### [Exercise goal]
Rewrite the entries, changing every "Screen dimensions" to "Display size" and leaving everything else untouched.

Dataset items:
* * * * * * * * *

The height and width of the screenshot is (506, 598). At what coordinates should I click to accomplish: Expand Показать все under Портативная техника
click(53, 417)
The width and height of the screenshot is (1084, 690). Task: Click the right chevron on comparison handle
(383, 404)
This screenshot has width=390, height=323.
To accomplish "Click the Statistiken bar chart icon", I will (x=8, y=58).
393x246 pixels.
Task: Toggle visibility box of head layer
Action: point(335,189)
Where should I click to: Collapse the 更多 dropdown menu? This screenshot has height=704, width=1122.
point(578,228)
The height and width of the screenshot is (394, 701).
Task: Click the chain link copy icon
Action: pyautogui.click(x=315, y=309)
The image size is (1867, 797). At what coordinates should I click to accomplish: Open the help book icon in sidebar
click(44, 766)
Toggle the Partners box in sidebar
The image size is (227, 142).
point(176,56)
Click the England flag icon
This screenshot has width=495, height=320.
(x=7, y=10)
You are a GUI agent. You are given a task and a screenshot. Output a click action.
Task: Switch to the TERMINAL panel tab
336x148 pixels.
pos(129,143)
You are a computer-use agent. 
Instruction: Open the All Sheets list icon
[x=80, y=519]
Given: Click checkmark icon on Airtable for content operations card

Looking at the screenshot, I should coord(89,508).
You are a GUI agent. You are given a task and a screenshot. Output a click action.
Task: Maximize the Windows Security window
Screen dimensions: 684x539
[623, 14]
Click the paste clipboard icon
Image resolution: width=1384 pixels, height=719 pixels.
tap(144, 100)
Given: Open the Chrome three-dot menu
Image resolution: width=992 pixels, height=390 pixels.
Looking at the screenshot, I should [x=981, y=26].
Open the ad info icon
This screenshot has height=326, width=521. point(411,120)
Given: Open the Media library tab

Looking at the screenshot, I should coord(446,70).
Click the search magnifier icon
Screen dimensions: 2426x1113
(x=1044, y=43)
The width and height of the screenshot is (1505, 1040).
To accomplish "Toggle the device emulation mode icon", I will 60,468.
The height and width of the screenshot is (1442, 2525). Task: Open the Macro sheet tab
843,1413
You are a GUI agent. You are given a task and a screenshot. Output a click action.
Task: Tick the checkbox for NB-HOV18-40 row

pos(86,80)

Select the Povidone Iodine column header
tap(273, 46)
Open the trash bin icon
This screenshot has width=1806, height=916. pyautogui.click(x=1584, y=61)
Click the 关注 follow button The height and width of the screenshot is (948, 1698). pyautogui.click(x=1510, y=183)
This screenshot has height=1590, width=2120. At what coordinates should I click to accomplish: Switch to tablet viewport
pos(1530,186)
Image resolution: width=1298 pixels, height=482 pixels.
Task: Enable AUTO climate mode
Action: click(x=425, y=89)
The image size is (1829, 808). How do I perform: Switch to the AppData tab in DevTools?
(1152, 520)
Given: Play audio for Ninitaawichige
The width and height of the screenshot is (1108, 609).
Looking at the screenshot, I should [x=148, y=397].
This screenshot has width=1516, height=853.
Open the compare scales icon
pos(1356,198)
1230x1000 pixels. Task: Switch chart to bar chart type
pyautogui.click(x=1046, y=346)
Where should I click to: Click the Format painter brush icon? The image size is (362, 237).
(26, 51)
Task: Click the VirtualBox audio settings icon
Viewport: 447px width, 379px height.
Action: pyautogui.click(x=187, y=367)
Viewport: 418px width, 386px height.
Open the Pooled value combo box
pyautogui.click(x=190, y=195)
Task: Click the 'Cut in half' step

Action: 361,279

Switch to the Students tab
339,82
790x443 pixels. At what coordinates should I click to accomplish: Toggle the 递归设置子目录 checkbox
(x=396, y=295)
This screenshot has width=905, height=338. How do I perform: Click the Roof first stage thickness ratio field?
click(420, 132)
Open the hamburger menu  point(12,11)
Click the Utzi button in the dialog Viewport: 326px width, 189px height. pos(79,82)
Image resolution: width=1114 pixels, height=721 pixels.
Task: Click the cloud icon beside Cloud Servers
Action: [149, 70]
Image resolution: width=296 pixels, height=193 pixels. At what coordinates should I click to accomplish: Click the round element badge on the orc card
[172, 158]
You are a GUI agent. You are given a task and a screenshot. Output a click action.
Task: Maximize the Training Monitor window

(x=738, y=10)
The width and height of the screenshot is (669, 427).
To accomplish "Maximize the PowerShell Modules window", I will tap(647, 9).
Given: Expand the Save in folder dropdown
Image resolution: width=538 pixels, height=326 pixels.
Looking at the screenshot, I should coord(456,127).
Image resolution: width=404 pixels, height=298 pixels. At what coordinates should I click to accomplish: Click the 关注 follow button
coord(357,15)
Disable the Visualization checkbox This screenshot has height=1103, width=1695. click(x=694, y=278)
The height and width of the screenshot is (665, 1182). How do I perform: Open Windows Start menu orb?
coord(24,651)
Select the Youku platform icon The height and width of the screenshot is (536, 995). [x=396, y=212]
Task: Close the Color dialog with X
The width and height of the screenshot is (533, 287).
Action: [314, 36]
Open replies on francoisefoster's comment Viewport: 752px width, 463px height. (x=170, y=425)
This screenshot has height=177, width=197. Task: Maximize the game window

* * * * * * * * *

### [Response]
The height and width of the screenshot is (506, 598). At what coordinates should I click to accomplish: Expand Показать все under Портативная техника
click(53, 417)
The width and height of the screenshot is (1084, 690). Task: Click the right chevron on comparison handle
(383, 404)
This screenshot has width=390, height=323.
To accomplish "Click the Statistiken bar chart icon", I will (x=8, y=58).
393x246 pixels.
Task: Toggle visibility box of head layer
Action: point(335,189)
Where should I click to: Collapse the 更多 dropdown menu? This screenshot has height=704, width=1122.
point(578,228)
The height and width of the screenshot is (394, 701).
Task: Click the chain link copy icon
Action: pyautogui.click(x=315, y=309)
The image size is (1867, 797). At what coordinates should I click to accomplish: Open the help book icon in sidebar
click(44, 766)
Toggle the Partners box in sidebar
The image size is (227, 142).
point(176,56)
Click the England flag icon
This screenshot has width=495, height=320.
(x=7, y=10)
You are a GUI agent. You are given a task and a screenshot. Output a click action.
Task: Switch to the TERMINAL panel tab
336x148 pixels.
pos(129,143)
You are a computer-use agent. 
Instruction: Open the All Sheets list icon
[x=80, y=519]
Given: Click checkmark icon on Airtable for content operations card

Looking at the screenshot, I should coord(89,508).
You are a GUI agent. You are given a task and a screenshot. Output a click action.
Task: Maximize the Windows Security window
Display size: 684x539
[623, 14]
Click the paste clipboard icon
Image resolution: width=1384 pixels, height=719 pixels.
tap(144, 100)
Given: Open the Chrome three-dot menu
Image resolution: width=992 pixels, height=390 pixels.
Looking at the screenshot, I should [x=981, y=26].
Open the ad info icon
This screenshot has height=326, width=521. point(411,120)
Given: Open the Media library tab

Looking at the screenshot, I should coord(446,70).
Click the search magnifier icon
Display size: 2426x1113
(x=1044, y=43)
The width and height of the screenshot is (1505, 1040).
To accomplish "Toggle the device emulation mode icon", I will 60,468.
The height and width of the screenshot is (1442, 2525). Task: Open the Macro sheet tab
843,1413
You are a GUI agent. You are given a task and a screenshot. Output a click action.
Task: Tick the checkbox for NB-HOV18-40 row

pos(86,80)

Select the Povidone Iodine column header
tap(273, 46)
Open the trash bin icon
This screenshot has width=1806, height=916. pyautogui.click(x=1584, y=61)
Click the 关注 follow button The height and width of the screenshot is (948, 1698). pyautogui.click(x=1510, y=183)
This screenshot has height=1590, width=2120. At what coordinates should I click to accomplish: Switch to tablet viewport
pos(1530,186)
Image resolution: width=1298 pixels, height=482 pixels.
Task: Enable AUTO climate mode
Action: click(x=425, y=89)
The image size is (1829, 808). How do I perform: Switch to the AppData tab in DevTools?
(1152, 520)
Given: Play audio for Ninitaawichige
The width and height of the screenshot is (1108, 609).
Looking at the screenshot, I should [x=148, y=397].
This screenshot has width=1516, height=853.
Open the compare scales icon
pos(1356,198)
1230x1000 pixels. Task: Switch chart to bar chart type
pyautogui.click(x=1046, y=346)
Where should I click to: Click the Format painter brush icon? The image size is (362, 237).
(26, 51)
Task: Click the VirtualBox audio settings icon
Viewport: 447px width, 379px height.
Action: pyautogui.click(x=187, y=367)
Viewport: 418px width, 386px height.
Open the Pooled value combo box
pyautogui.click(x=190, y=195)
Task: Click the 'Cut in half' step

Action: 361,279

Switch to the Students tab
339,82
790x443 pixels. At what coordinates should I click to accomplish: Toggle the 递归设置子目录 checkbox
(x=396, y=295)
This screenshot has width=905, height=338. How do I perform: Click the Roof first stage thickness ratio field?
click(420, 132)
Open the hamburger menu  point(12,11)
Click the Utzi button in the dialog Viewport: 326px width, 189px height. pos(79,82)
Image resolution: width=1114 pixels, height=721 pixels.
Task: Click the cloud icon beside Cloud Servers
Action: [149, 70]
Image resolution: width=296 pixels, height=193 pixels. At what coordinates should I click to accomplish: Click the round element badge on the orc card
[172, 158]
You are a GUI agent. You are given a task and a screenshot. Output a click action.
Task: Maximize the Training Monitor window

(x=738, y=10)
The width and height of the screenshot is (669, 427).
To accomplish "Maximize the PowerShell Modules window", I will tap(647, 9).
Given: Expand the Save in folder dropdown
Image resolution: width=538 pixels, height=326 pixels.
Looking at the screenshot, I should coord(456,127).
Image resolution: width=404 pixels, height=298 pixels. At what coordinates should I click to accomplish: Click the 关注 follow button
coord(357,15)
Disable the Visualization checkbox This screenshot has height=1103, width=1695. click(x=694, y=278)
The height and width of the screenshot is (665, 1182). How do I perform: Open Windows Start menu orb?
coord(24,651)
Select the Youku platform icon The height and width of the screenshot is (536, 995). [x=396, y=212]
Task: Close the Color dialog with X
The width and height of the screenshot is (533, 287).
Action: [314, 36]
Open replies on francoisefoster's comment Viewport: 752px width, 463px height. (x=170, y=425)
This screenshot has height=177, width=197. Task: Maximize the game window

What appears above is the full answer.